That's true, but my thinking was that where Unicode says something
shall be done we have more "moral authority" to implement what they
say.  Whereas where there's no Unicode-mandated behavior, we should
consider the possibility that the behavior will be more controversial,
and let users decide.

> > I'm not sure I get this right: does this mean that writing in English
> > (or any other non-Dutch language) in a Dutch locale will automatically
> > capitalize "ij" to "IJ", just because the default value of
> > buffer-language is "nl_NL" or somesuch, and no specific language was
> > set for the buffer?  Wouldn't that surprise users?
> 
> Yes it does.  And yes it would.
> 
> This is currently the biggest blocker/concern for all the patches past
> 07/11 and I’m still wondering what would be the best solution.
> 
> I thought about having a ‘language’ string property so that programming
> major modes would mark everything outside of comments as a ‘nil’
> language.  This would require support from multiple major modes and
> likely complicate them.¹
> 
> Or perhaps have off-by-default ‘special-casing-mode’ which enables
> language-dependent casing rules.  Similar effect could be accomplished
> by replacing the ‘buffer-language’ with nil-by-default ‘casing-locale’
> variable applicable only to casing, but I would miss ‘buffer-language’
> since I believe it might get used for other things.

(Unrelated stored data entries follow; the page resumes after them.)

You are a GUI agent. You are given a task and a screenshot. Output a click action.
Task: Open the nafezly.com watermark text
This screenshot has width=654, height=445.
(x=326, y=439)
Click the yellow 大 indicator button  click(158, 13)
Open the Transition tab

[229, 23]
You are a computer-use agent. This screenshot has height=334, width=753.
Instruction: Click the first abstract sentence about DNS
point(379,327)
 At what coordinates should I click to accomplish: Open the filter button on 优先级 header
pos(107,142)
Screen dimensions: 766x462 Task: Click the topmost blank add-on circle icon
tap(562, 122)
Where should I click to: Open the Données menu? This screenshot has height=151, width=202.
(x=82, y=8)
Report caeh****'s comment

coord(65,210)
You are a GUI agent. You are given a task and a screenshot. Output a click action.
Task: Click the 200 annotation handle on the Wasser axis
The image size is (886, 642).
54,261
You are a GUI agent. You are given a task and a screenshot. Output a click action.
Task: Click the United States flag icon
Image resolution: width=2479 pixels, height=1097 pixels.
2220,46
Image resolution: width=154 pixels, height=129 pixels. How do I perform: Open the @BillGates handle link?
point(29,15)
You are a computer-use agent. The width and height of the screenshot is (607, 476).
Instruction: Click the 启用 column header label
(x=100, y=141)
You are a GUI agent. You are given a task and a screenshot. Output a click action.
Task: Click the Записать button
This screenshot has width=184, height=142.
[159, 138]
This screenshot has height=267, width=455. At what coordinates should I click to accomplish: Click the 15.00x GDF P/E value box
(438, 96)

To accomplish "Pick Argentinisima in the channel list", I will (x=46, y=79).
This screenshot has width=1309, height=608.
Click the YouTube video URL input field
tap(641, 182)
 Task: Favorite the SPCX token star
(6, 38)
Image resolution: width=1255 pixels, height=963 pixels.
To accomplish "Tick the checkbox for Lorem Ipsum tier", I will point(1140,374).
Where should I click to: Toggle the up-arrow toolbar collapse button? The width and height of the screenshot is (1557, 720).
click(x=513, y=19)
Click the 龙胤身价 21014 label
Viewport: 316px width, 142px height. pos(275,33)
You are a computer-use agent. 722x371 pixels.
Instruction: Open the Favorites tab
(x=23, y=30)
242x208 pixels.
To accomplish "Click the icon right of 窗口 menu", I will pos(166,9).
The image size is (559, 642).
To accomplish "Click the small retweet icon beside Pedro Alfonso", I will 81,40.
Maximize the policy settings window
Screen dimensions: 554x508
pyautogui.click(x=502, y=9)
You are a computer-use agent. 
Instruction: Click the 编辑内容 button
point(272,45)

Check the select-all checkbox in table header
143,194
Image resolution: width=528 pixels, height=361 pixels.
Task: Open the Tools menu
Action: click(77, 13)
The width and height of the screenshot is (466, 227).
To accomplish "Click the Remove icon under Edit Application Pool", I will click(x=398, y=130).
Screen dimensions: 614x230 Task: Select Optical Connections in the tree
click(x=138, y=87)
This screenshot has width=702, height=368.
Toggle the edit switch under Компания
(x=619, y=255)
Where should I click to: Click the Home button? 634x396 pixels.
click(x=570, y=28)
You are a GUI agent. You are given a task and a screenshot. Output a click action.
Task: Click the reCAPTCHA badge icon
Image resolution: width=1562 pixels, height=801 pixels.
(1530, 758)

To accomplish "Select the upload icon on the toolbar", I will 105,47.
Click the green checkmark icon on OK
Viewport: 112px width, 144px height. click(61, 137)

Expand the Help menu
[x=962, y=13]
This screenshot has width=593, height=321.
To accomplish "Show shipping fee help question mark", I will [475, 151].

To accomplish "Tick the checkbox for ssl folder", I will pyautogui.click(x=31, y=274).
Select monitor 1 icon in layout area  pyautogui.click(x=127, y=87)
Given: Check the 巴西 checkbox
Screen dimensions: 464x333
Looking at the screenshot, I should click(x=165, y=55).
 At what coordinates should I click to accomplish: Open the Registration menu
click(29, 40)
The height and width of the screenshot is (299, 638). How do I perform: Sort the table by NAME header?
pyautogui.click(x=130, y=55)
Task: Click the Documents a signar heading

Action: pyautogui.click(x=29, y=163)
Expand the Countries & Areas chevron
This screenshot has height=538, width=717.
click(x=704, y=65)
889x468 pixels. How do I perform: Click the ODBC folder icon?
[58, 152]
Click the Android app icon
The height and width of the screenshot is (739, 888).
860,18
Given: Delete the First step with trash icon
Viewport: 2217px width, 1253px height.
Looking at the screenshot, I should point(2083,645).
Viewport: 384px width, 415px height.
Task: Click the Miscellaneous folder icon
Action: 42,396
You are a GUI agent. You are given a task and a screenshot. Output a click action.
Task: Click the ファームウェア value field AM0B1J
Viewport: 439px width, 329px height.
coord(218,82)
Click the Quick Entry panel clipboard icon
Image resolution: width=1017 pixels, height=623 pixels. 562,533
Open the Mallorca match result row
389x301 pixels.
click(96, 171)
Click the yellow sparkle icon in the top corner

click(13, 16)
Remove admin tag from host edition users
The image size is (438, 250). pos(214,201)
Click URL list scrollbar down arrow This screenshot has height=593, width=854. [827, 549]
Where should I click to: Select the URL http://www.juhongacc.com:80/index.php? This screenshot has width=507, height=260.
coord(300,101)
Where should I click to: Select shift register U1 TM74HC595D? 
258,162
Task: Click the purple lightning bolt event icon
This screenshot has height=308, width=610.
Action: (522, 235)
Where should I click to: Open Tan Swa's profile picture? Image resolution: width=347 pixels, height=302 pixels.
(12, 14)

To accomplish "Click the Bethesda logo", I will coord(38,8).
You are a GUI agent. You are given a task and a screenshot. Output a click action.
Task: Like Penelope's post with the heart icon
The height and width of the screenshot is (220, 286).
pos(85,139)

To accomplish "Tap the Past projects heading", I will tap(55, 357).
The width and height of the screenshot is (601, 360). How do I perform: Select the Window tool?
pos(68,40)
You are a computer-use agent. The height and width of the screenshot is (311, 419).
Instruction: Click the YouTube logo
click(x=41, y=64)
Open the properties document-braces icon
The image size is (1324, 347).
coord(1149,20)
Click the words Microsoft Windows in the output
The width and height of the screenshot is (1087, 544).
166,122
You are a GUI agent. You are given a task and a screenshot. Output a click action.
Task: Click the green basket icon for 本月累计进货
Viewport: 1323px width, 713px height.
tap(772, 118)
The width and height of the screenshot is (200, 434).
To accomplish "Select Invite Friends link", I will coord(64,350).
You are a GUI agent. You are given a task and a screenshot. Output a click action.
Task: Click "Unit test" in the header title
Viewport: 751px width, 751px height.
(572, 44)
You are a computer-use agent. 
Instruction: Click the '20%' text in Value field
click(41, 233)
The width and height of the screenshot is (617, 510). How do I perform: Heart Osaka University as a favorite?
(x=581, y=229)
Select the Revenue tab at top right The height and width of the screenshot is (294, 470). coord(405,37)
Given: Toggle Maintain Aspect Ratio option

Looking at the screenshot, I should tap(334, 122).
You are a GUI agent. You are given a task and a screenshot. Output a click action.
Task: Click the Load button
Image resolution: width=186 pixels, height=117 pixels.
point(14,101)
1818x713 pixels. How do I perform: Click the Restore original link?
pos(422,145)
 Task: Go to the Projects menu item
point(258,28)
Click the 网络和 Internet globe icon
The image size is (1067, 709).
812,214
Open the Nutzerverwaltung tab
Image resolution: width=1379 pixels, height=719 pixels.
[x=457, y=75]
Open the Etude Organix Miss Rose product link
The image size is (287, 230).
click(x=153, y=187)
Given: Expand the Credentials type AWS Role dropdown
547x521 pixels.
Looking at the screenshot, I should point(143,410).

I think buffer-language is a more broad issue, so if we want to let
users control whether casing follows language rules, that should be a
separate setting, independent of the language, and it shouldn't be a
reason for not introducing buffer-language or language properties.  So
with this in mind, I think your second proposal is better.

Btw, if we do introduce such properties, I think their values should
be symbols, not strings, like we already do, for example, with
'charset' property we put on text decoded by some coding-systems.  And
such a property will indeed allow more fine-grained language-dependent
behavior, provided that we find good ways of computing this property
according to user expectations.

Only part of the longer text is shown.